The good news is the reason for this installment: I've found a
way to simplify and improve the lexical scanning part of the
compiler. Let me explain.
BACKGROUND
If you'll remember, we talked at length about the subject of
lexical scanners in Part VII, and I left you with a design for a
distributed scanner that I felt was about as simple as I could
make it ... more than most that I've seen elsewhere. We used
that idea in Part X. The compiler structure that resulted was
simple, and it got the job done.
Recently, though, I've begun to have problems, and they're the
kind that send a message that you might be doing something wrong.

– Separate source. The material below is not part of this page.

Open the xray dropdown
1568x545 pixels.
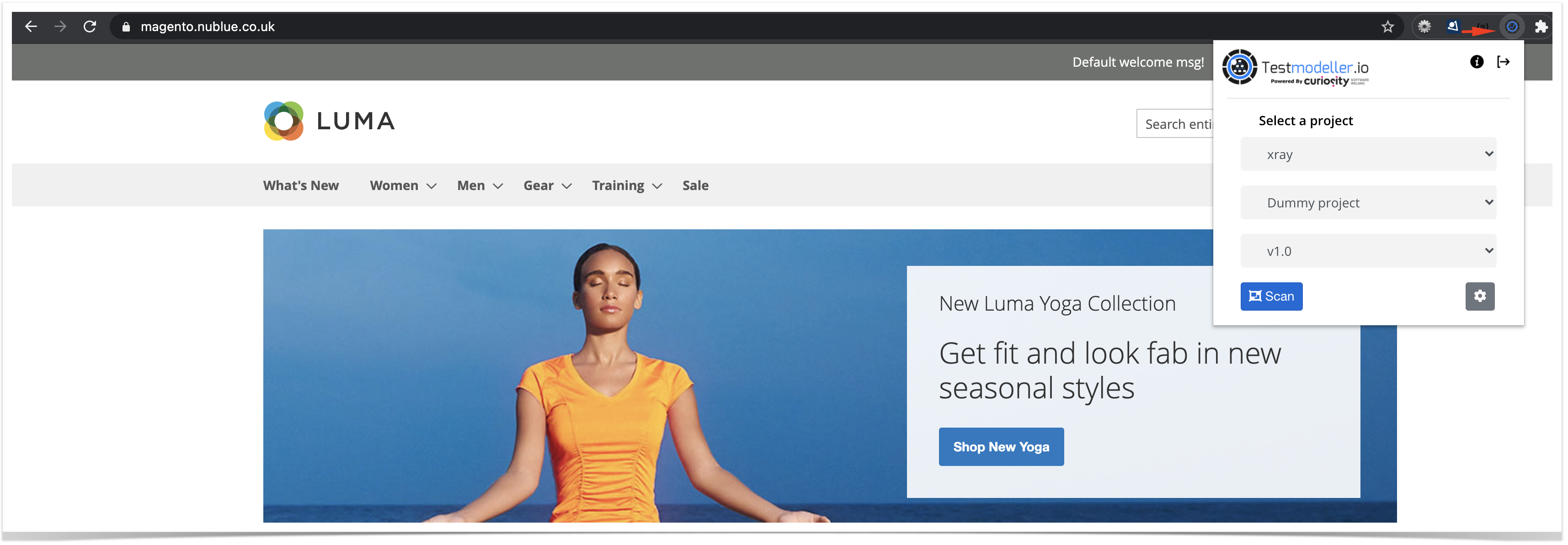pos(1368,154)
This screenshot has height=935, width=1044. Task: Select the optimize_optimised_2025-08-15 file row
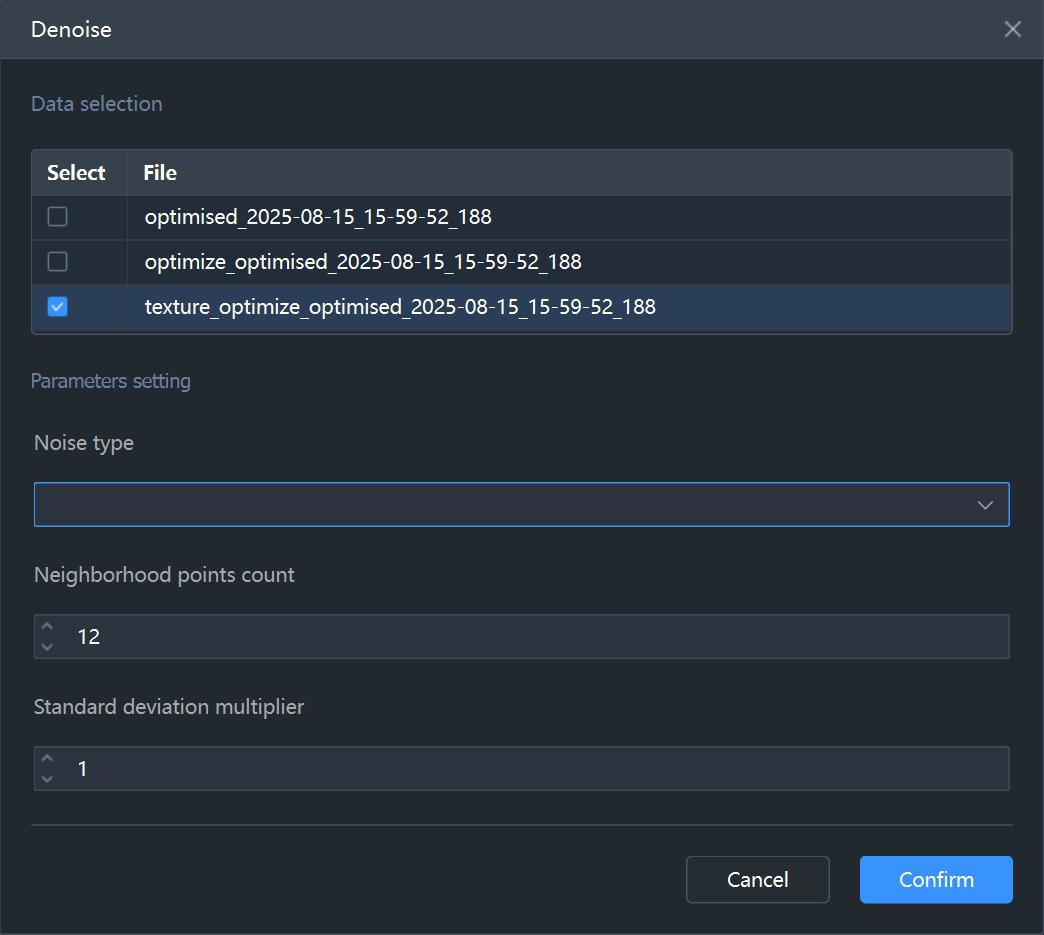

The whole thing came to a head when I tried to address the issue
of semicolons. Several people have asked me about them, and
whether or not KISS will have them separating the statements. My
intention has been NOT to use semicolons, simply because I don't
like them and, as you can see, they have not proved necessary.
But I know that many of you, like me, have gotten used to them,
and so I set out to write a short installment to show you how
they could easily be added, if you were so inclined.
Well, it turned out that they weren't easy to add at all. In
fact it was darned difficult.
I guess I should have realized that something was wrong, because
of the issue of newlines. In the last couple of installments
we've addressed that issue, and I've shown you how to deal with
newlines with a procedure called, appropriately enough, NewLine.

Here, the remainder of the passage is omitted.